Immunofoco, a Shanghai-based biotechnology company focused on advancing cell therapies for solid tumors, presented groundbreaking data on its novel lentiviral vector-based In Vivo CAR-T Technology Platform at the 28th Annual Meeting of the American Society of Gene and Cell Therapy (ASGCT). The platform represents a significant advancement in the field, breaking patent barriers while demonstrating impressive in vitro and in vivo specificity and efficacy.
Novel MxV Glycoprotein Enhances Vector Performance
At the core of Immunofoco's innovation is a lentiviral vector pseudotyped with the MxV glycoprotein (MxV-G), which has shown remarkable performance in generating CAR-T cells in vivo. Compared to traditional VSV-G pseudotyped lentiviral vectors, the MxV-G pseudotyped vector delivers multiple advantages: higher viral titers, enhanced transduction efficiency, and improved tumor-killing capacity of the resulting CAR-T cells.
The technology has demonstrated promising clinical application potential for both conventional ex vivo CAR-T manufacturing and the more innovative in vivo CAR-T approach, where T cells are engineered directly within the patient's body.
AI-Driven Engineering Creates Precision-Targeted Vectors
To enhance specificity and safety, Immunofoco's research team employed AI-driven protein modeling to design and construct a mutant version of MxV-G. This engineered variant successfully eliminates infectivity toward non-T cells while preserving its critical membrane fusion activity.
The mutated MxV-G represents a significant advancement in vector targeting.
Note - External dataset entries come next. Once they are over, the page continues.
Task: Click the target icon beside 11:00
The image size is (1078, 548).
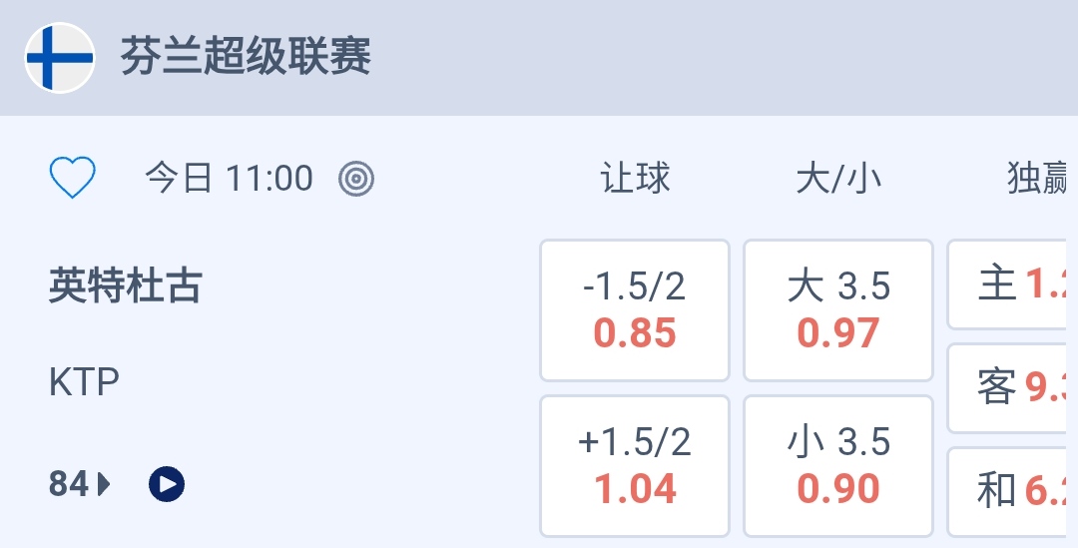Action: [x=356, y=179]
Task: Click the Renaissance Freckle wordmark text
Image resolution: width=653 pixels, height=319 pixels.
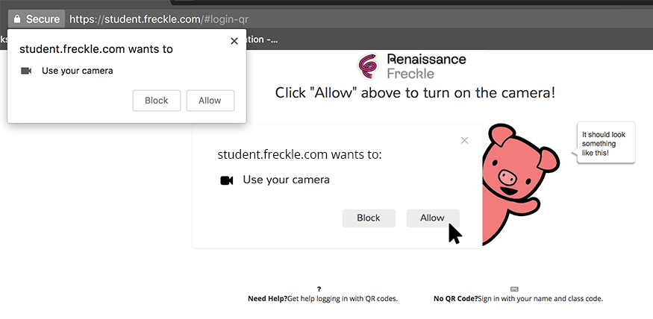Action: point(426,66)
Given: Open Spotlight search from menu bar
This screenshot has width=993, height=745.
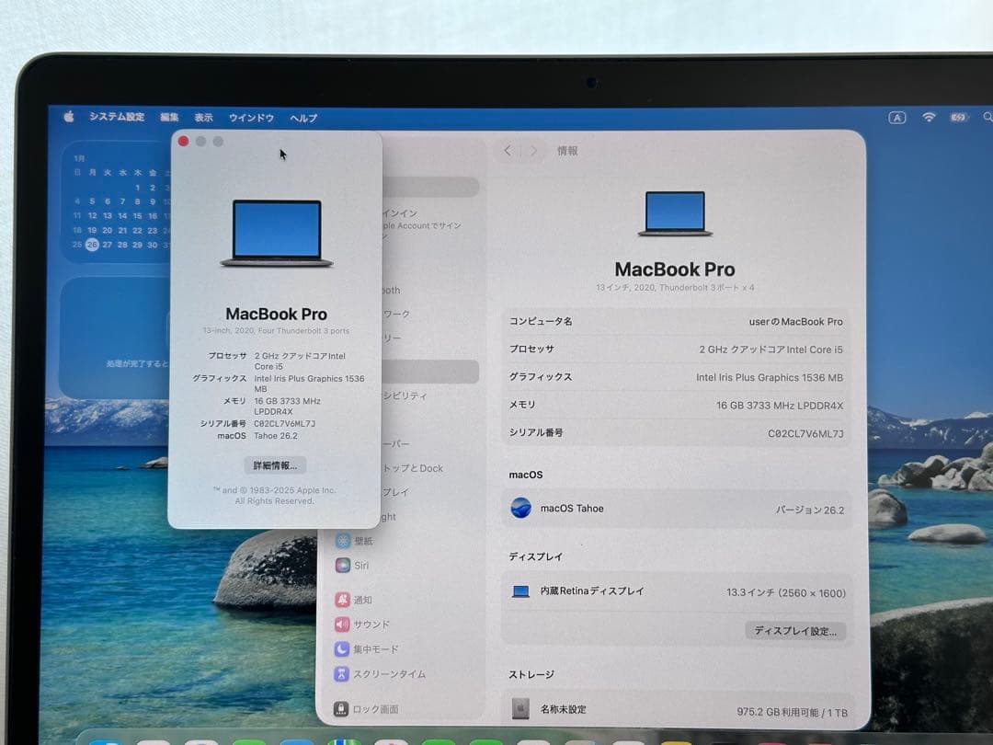Looking at the screenshot, I should (987, 118).
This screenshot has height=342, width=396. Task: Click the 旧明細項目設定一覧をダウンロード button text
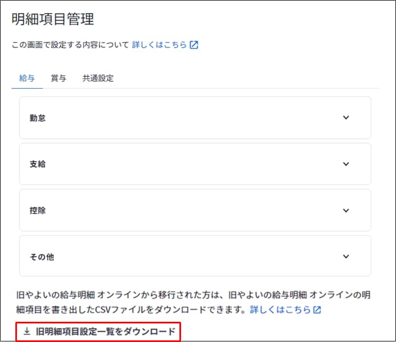[x=106, y=331]

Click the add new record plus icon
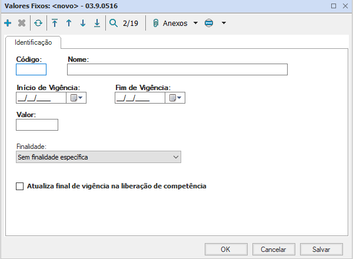8,24
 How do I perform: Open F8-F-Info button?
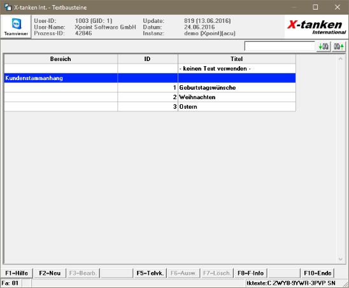coord(251,273)
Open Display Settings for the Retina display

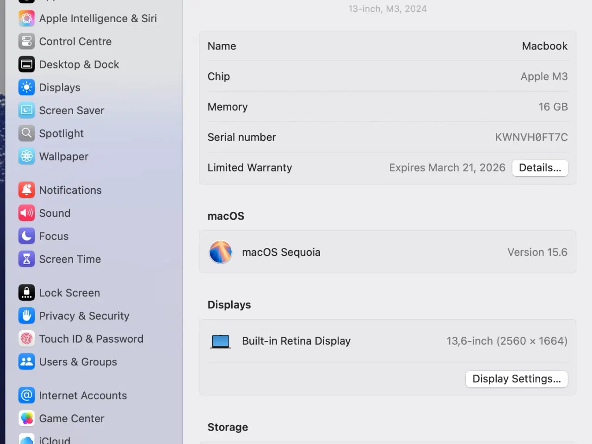tap(517, 379)
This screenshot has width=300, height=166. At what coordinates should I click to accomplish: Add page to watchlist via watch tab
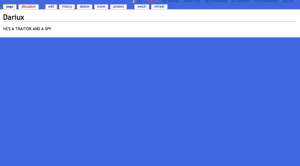142,7
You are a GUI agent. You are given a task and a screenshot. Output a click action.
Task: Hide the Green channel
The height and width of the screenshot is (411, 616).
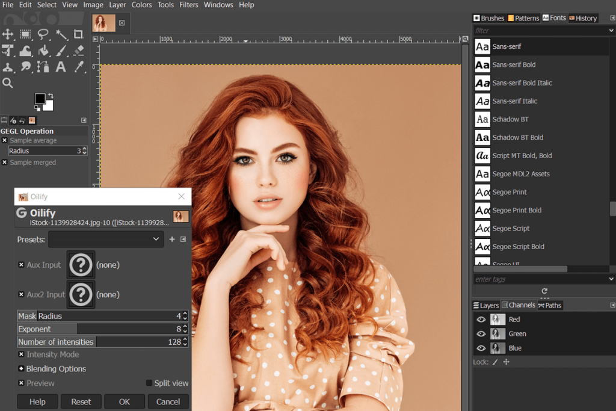[479, 333]
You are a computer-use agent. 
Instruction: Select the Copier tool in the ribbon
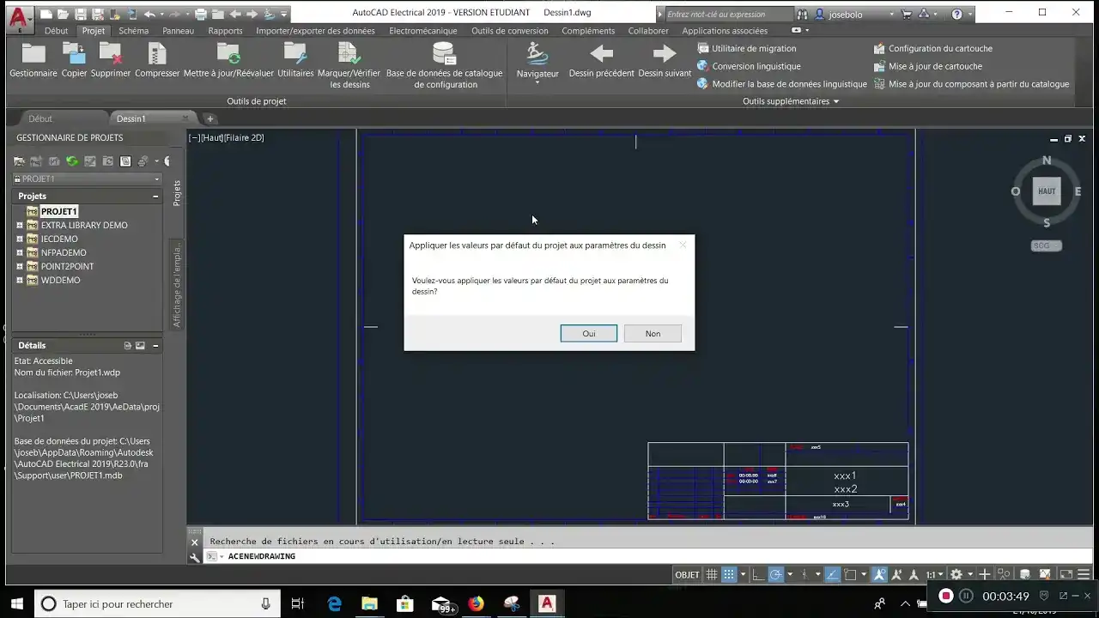pos(74,60)
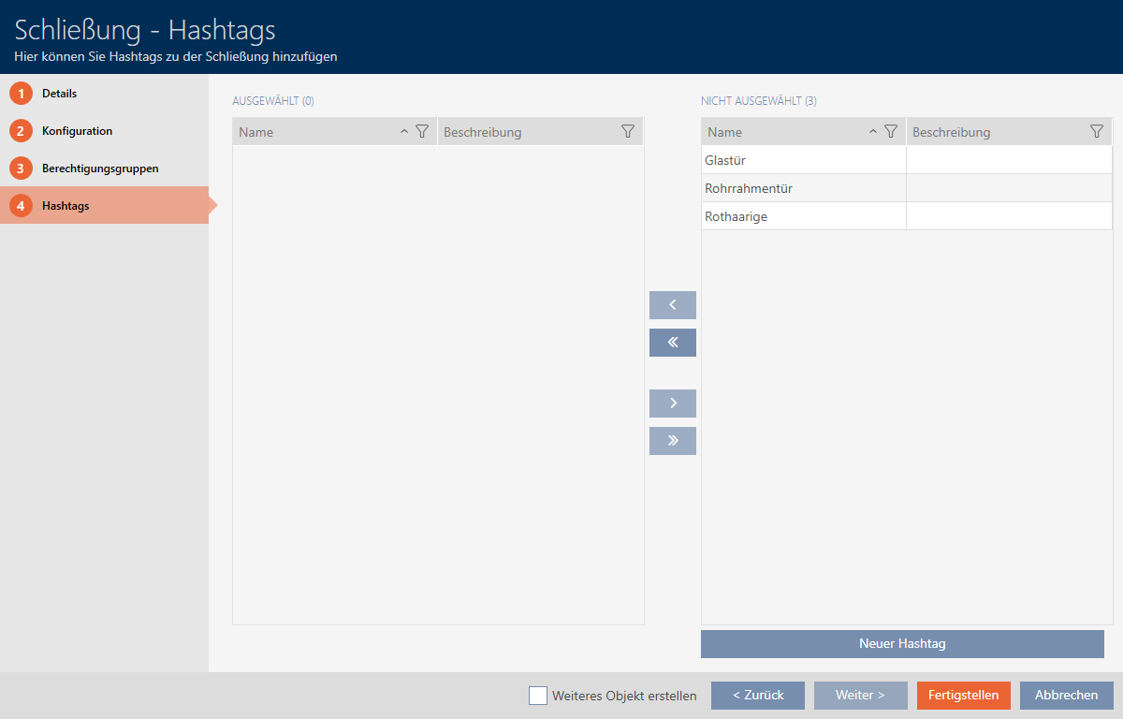Screen dimensions: 1123x719
Task: Open the Berechtigungsgruppen step
Action: pos(99,169)
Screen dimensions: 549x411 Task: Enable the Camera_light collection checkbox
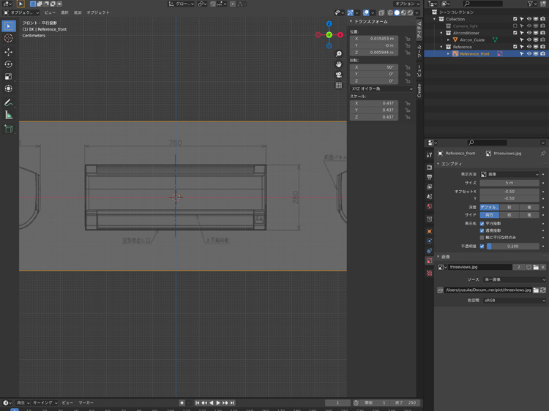click(515, 26)
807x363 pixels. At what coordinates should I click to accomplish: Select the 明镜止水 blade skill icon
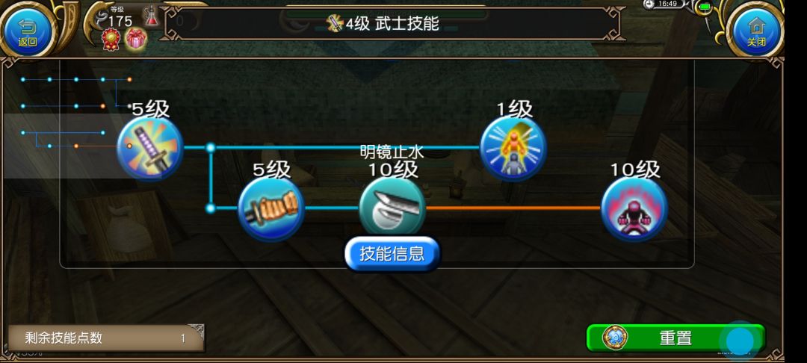[x=392, y=207]
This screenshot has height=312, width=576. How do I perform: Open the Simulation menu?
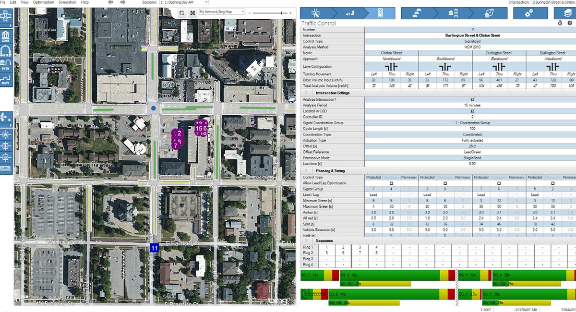click(x=67, y=2)
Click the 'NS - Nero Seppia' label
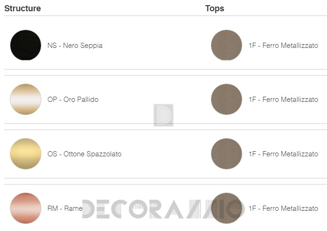 75,46
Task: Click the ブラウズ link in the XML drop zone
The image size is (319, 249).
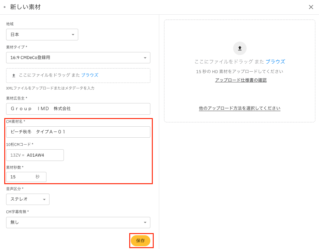Action: click(x=90, y=75)
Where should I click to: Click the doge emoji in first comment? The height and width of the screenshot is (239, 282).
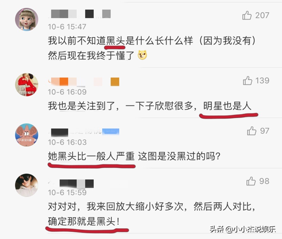click(x=142, y=55)
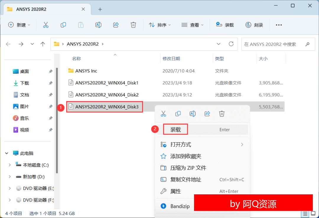
Task: Open 属性 (Properties) from the context menu
Action: (x=175, y=191)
By introducing specialized T-cell targeting modules, the researchers restored the vector's ability to infect T cells specifically, thereby achieving precise targeting while improving both safety and efficacy profiles.
Next-Generation T-Cell Targeting Technology
A key component of the platform is Immunofoco's proprietary T-cell targeting molecule, TCM3. This in-house developed module is specifically designed for selective binding, activation, and transduction of T cells.
In comparative studies, TCM3 demonstrated superior performance:
- Higher T-cell transduction rates compared to alternative approaches using αCD3/CD80/CD58 and αCD3/CD80 combinations
- Selective T-cell transduction with minimal off-target effects
- Enhanced specificity across multiple human cell lines, both normal and malignant
- Reduced expression of T-cell exhaustion markers, supporting sustained anti-tumor activity
The combination of mutant MxV-G with TCM3 produced CAR-T cells that exhibited significantly stronger anti-tumor efficacy in mouse models compared to cells generated with other targeting approaches.
Implications for CAR-T Accessibility
"CAR-T cell therapy has revolutionized cancer treatment, yet its complex manufacturing and high costs limit accessibility," said Dr. Hao Ruidong, Partner and Head of the R&D Center at Immunofoco. "Our novel in vivo CAR-T platform, powered by lentiviral technology, breaks foreign patent barriers in fusion proteins and T-cell targeting while showing strong in-vitro and in-vivo specificity and efficacy."
The platform's simplified manufacturing approach could potentially reduce production costs significantly, addressing one of the major barriers to widespread adoption of CAR-T therapy. Current CAR-T manufacturing requires complex ex vivo cell processing, contributing to treatments that can cost hundreds of thousands of dollars per patient.
Technical Achievements Highlight Platform Potential
The technical data presented at ASGCT demonstrated several key advantages of Immunofoco's platform:
- The detargeted MxV-G mutant successfully abolishes native receptor binding while preserving fusogenic activity
- When combined with various targeting modules, the MxV-G mutant selectively transduces T cells, yielding functional CAR-T cells in mice
- The efficiency and anti-tumor efficacy of these cells are comparable to those generated with wild-type vectors
- The MxV-G-mut+TCM3 combination exhibited a superior specificity profile across a panel of human cells
These achievements suggest that Immunofoco's platform could potentially address several limitations of current CAR-T approaches, including manufacturing complexity, cost barriers, and targeting precision.
Future Development Path
Immunofoco plans to advance the platform toward clinical applications, with the goal of making CAR-T therapy more accessible to cancer patients worldwide. The company's innovative approach to in vivo CAR-T generation could potentially transform how these therapies are delivered, moving from complex manufacturing processes to more direct treatment approaches.
As solid tumors remain a significant challenge for current CAR-T therapies, Immunofoco's focus on advancing cell therapies specifically for solid tumors represents an important direction for the field. The enhanced specificity and reduced exhaustion profiles of CAR-T cells generated through their platform may prove particularly valuable in addressing the hostile microenvironment often found in solid tumors.
The presentation at ASGCT marks an important milestone for the company as it works to translate these promising preclinical findings into clinical applications that could benefit cancer patients.